Provided material: Begin

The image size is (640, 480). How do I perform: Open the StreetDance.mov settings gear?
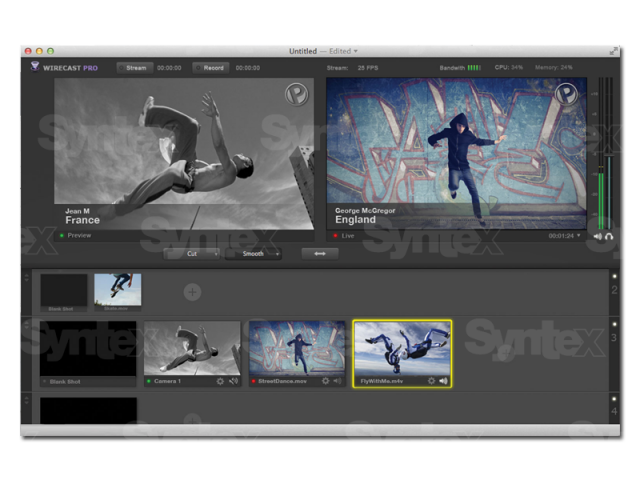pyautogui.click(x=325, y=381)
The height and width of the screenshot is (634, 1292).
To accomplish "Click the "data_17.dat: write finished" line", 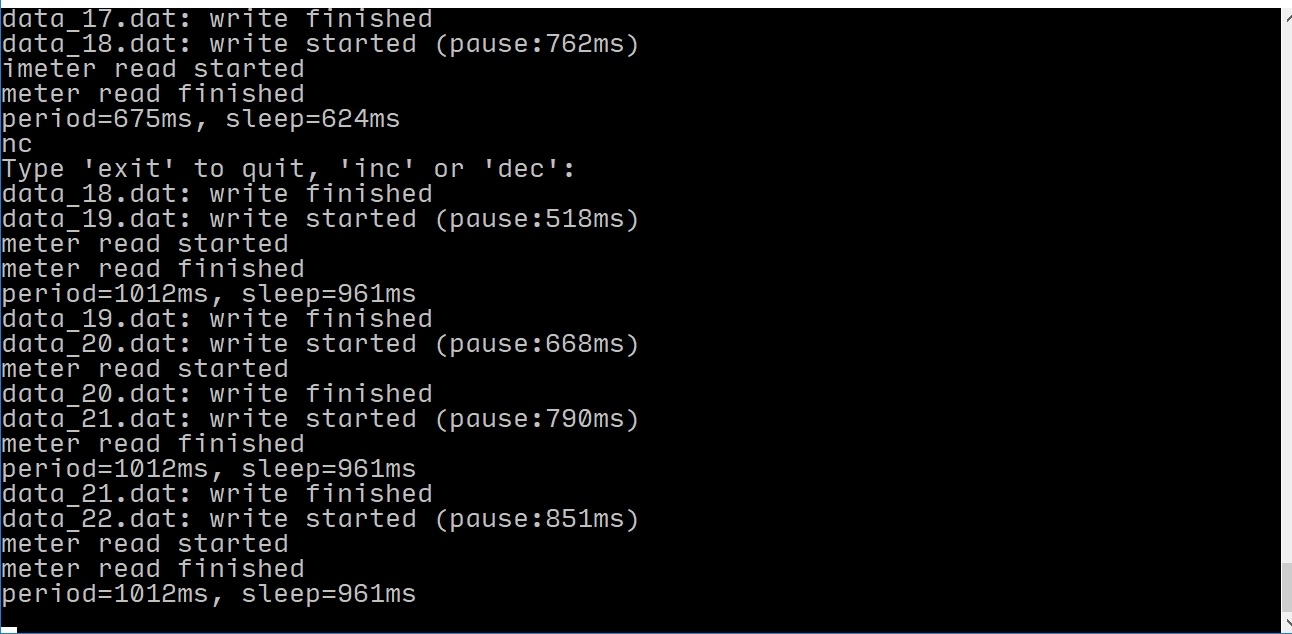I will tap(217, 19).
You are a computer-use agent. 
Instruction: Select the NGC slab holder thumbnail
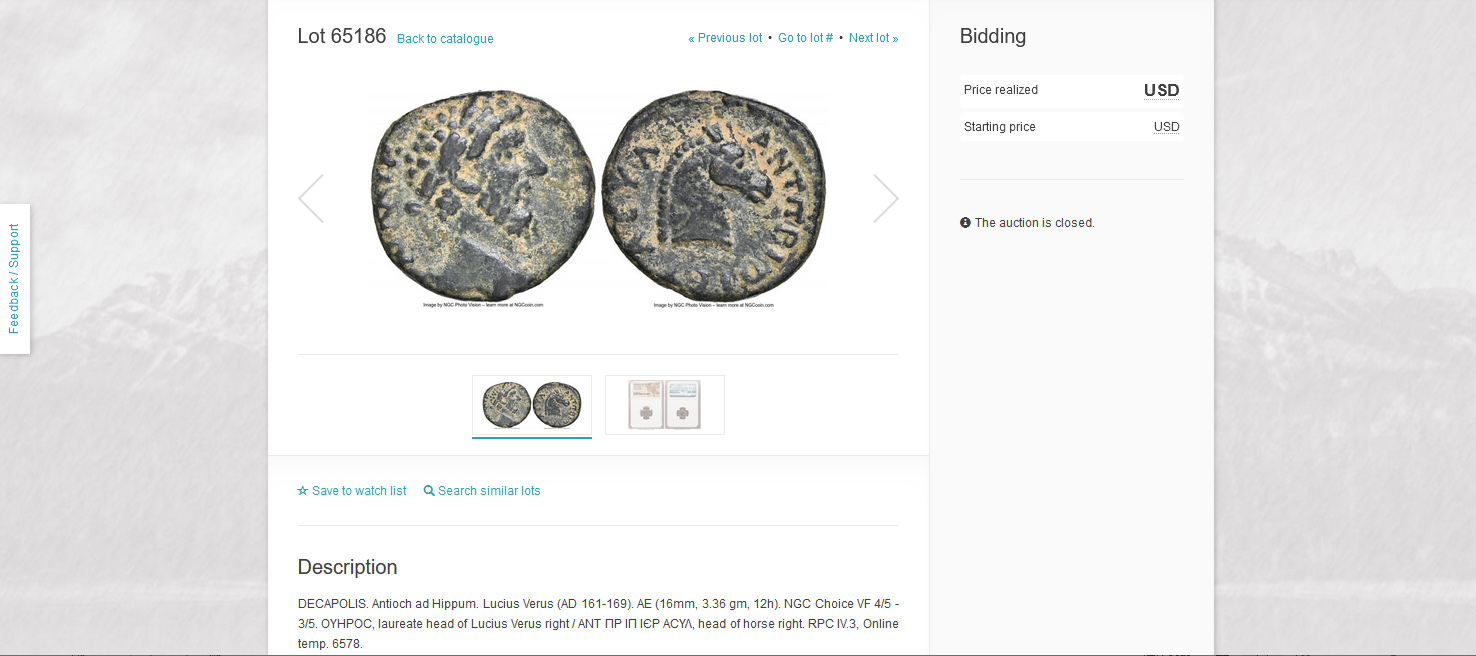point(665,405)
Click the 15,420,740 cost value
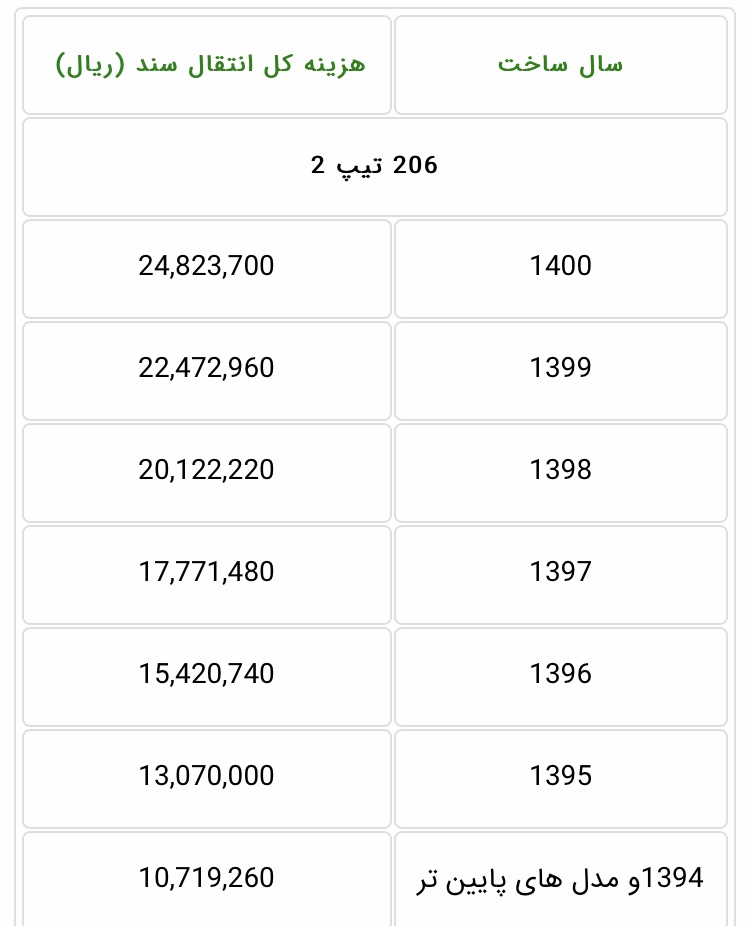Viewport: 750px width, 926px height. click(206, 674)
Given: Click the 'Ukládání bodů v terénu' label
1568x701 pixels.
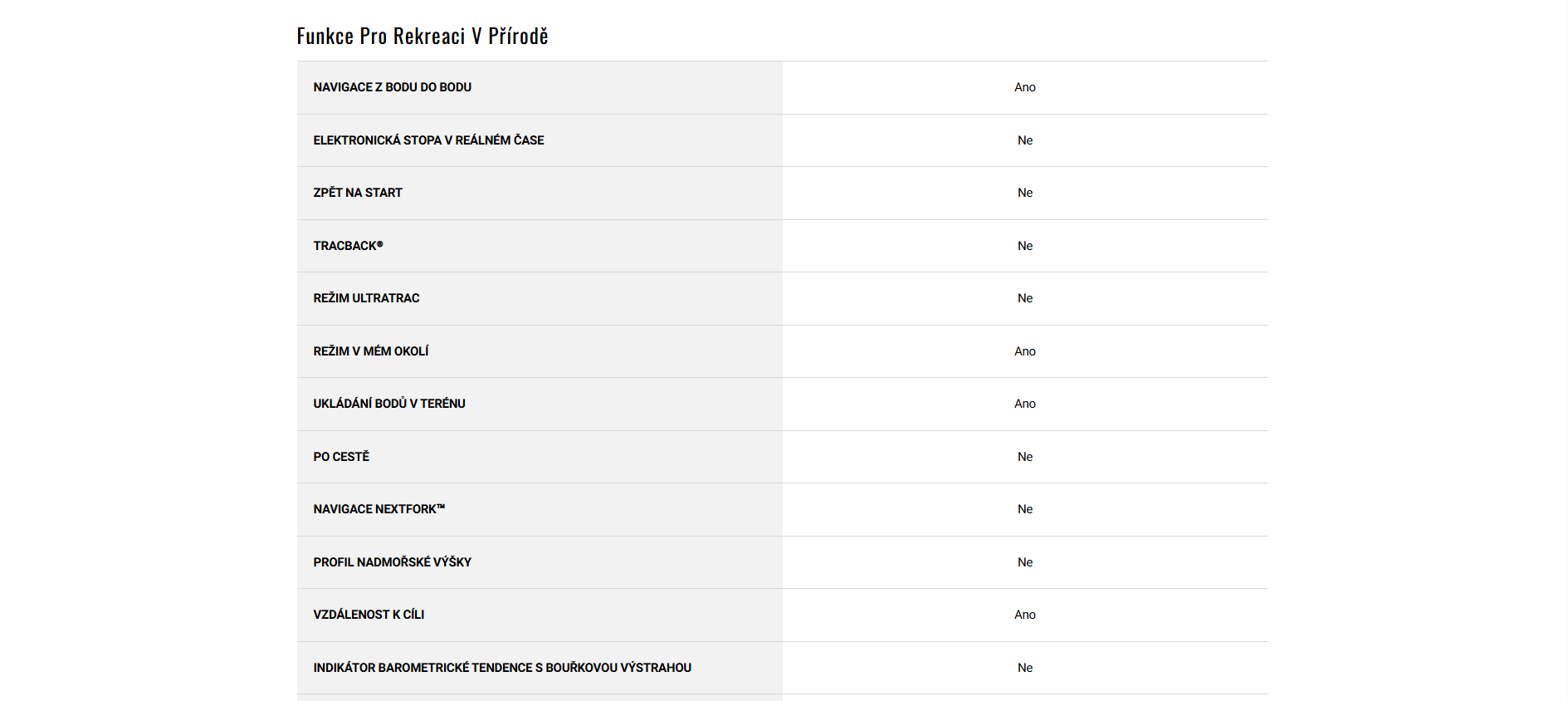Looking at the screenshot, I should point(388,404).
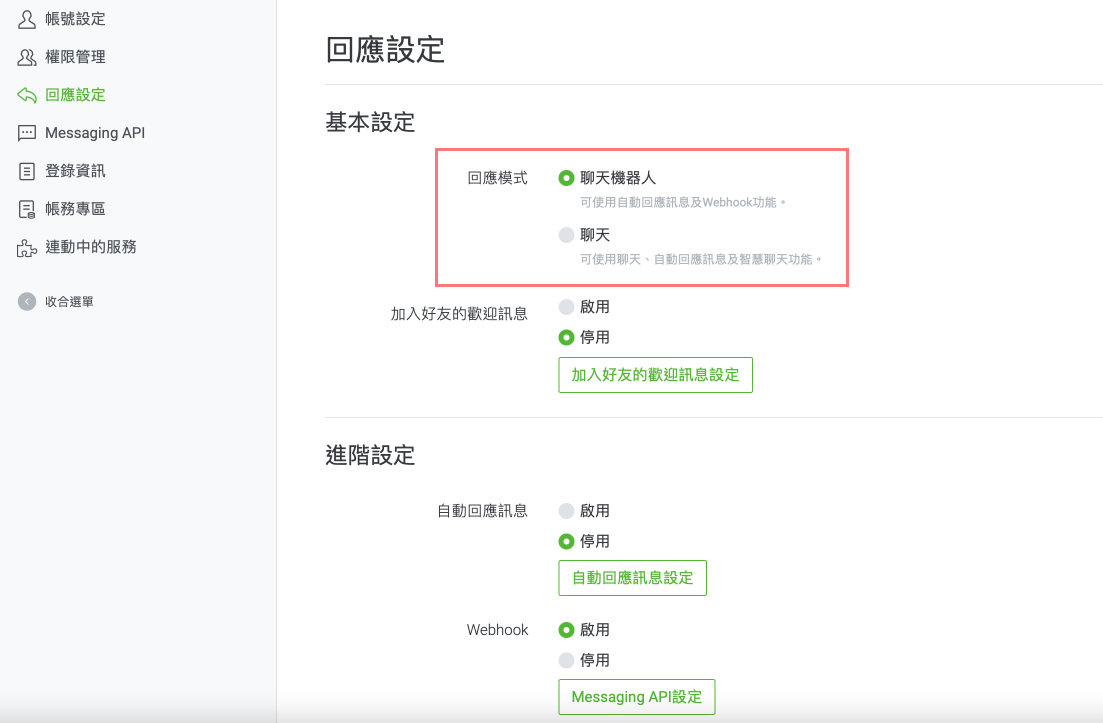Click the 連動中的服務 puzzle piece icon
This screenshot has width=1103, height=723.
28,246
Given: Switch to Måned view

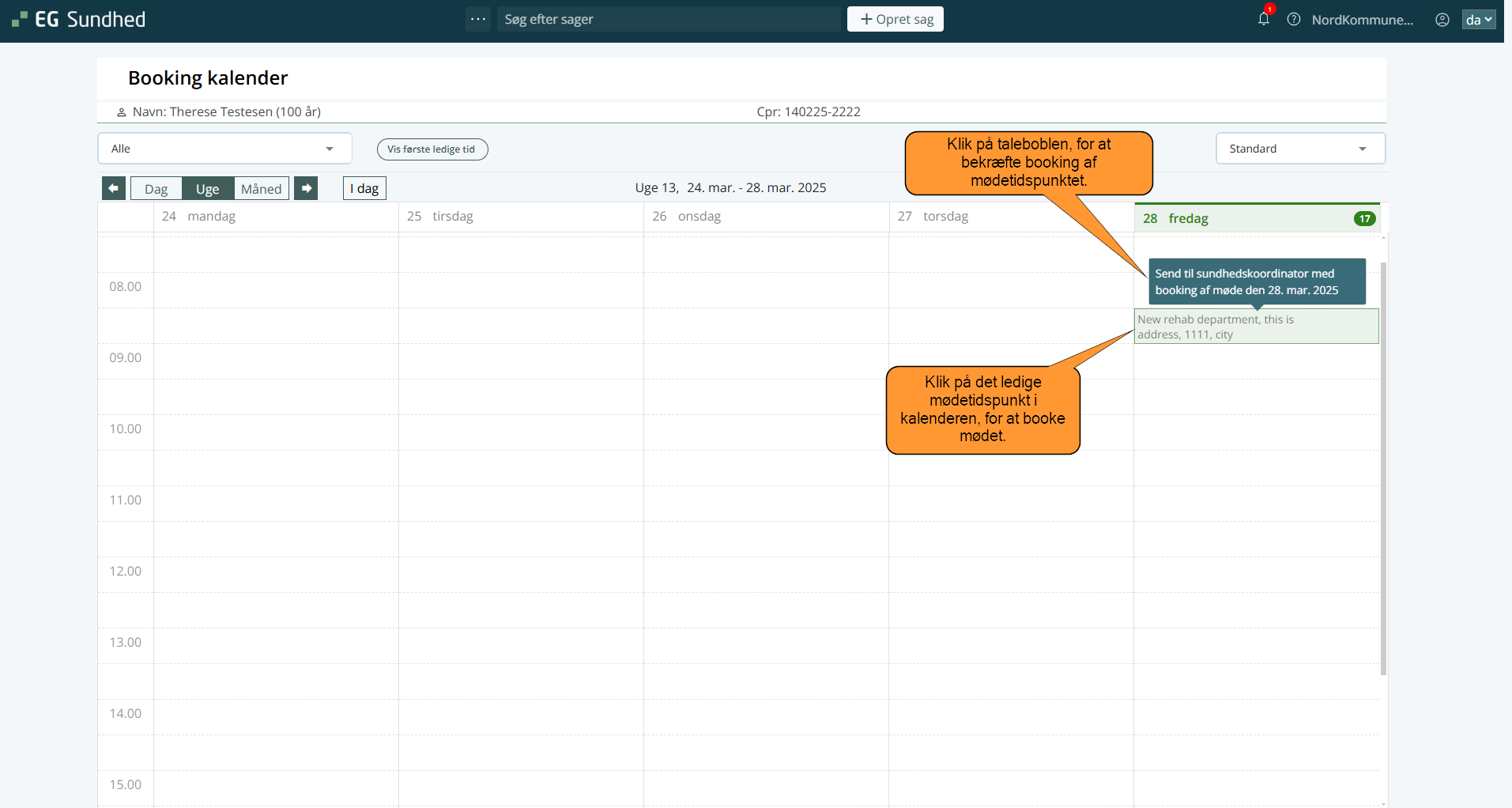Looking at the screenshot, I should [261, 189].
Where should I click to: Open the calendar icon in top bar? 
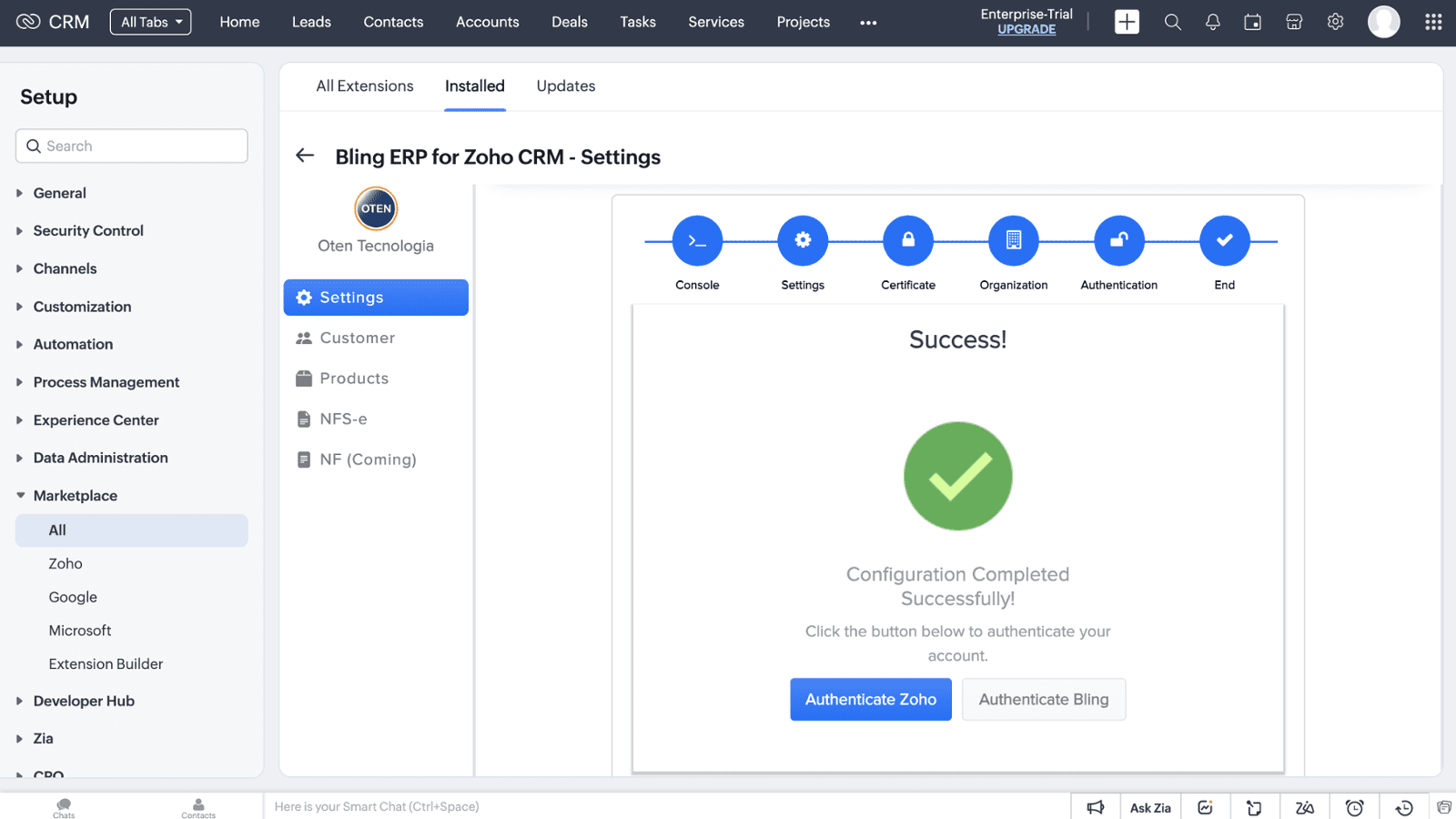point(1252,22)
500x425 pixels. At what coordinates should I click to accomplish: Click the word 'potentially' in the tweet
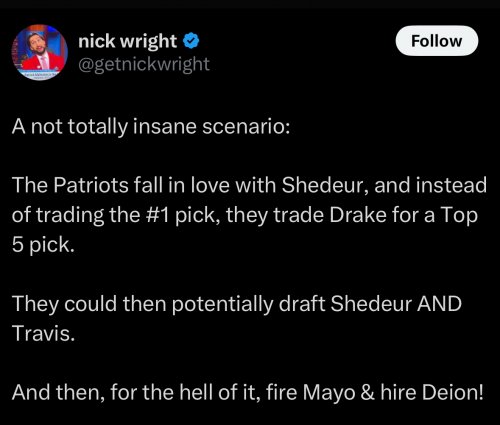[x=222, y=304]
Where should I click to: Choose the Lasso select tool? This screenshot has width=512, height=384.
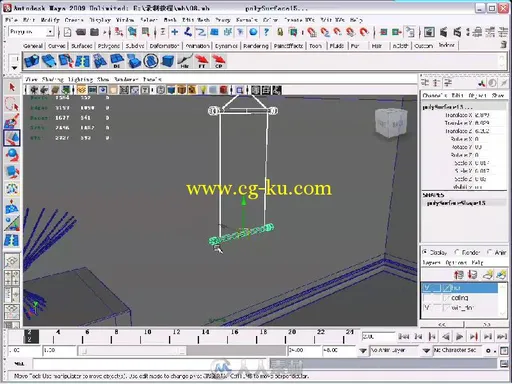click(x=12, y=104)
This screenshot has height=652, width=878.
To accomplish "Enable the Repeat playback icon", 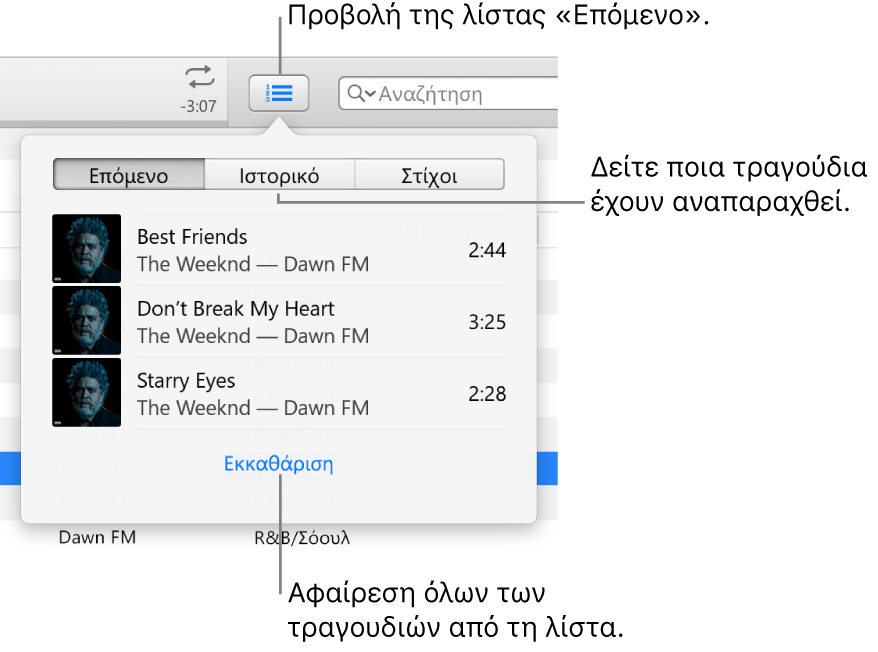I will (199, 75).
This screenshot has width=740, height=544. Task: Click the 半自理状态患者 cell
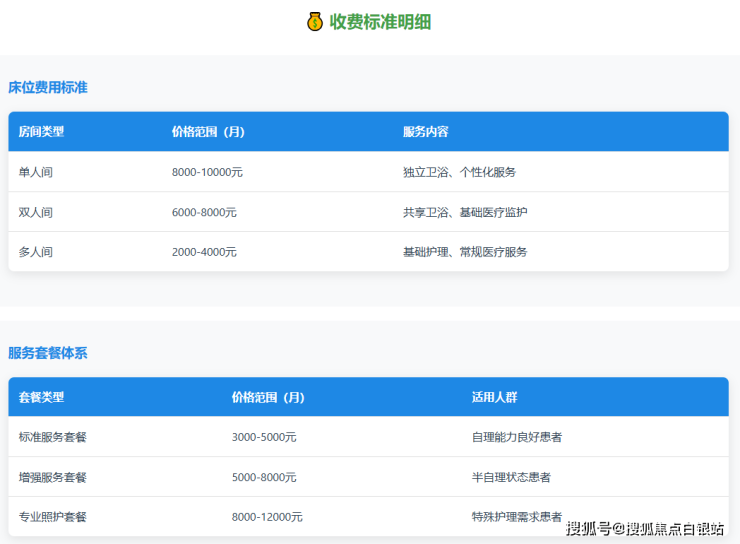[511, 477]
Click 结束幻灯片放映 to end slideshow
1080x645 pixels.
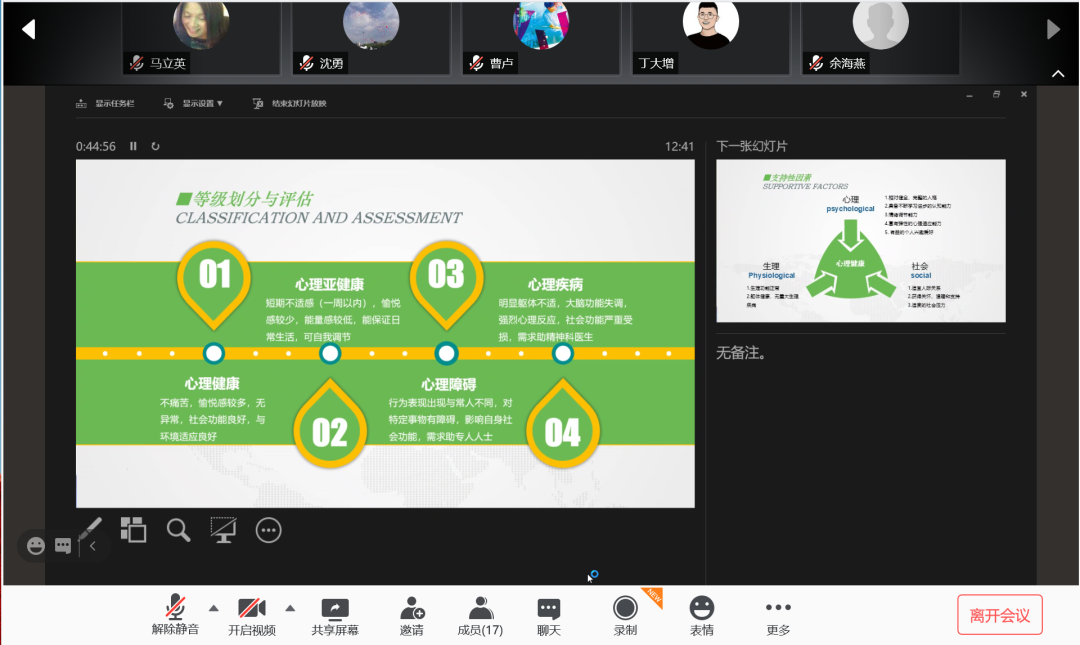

Provided material: End

An exact copy of the lines from the one with "Click 结束幻灯片放映 to end slideshow" through the end of the entries above, both included, is the whole answer. It contains no pictures.

Click 结束幻灯片放映 to end slideshow
1080x645 pixels.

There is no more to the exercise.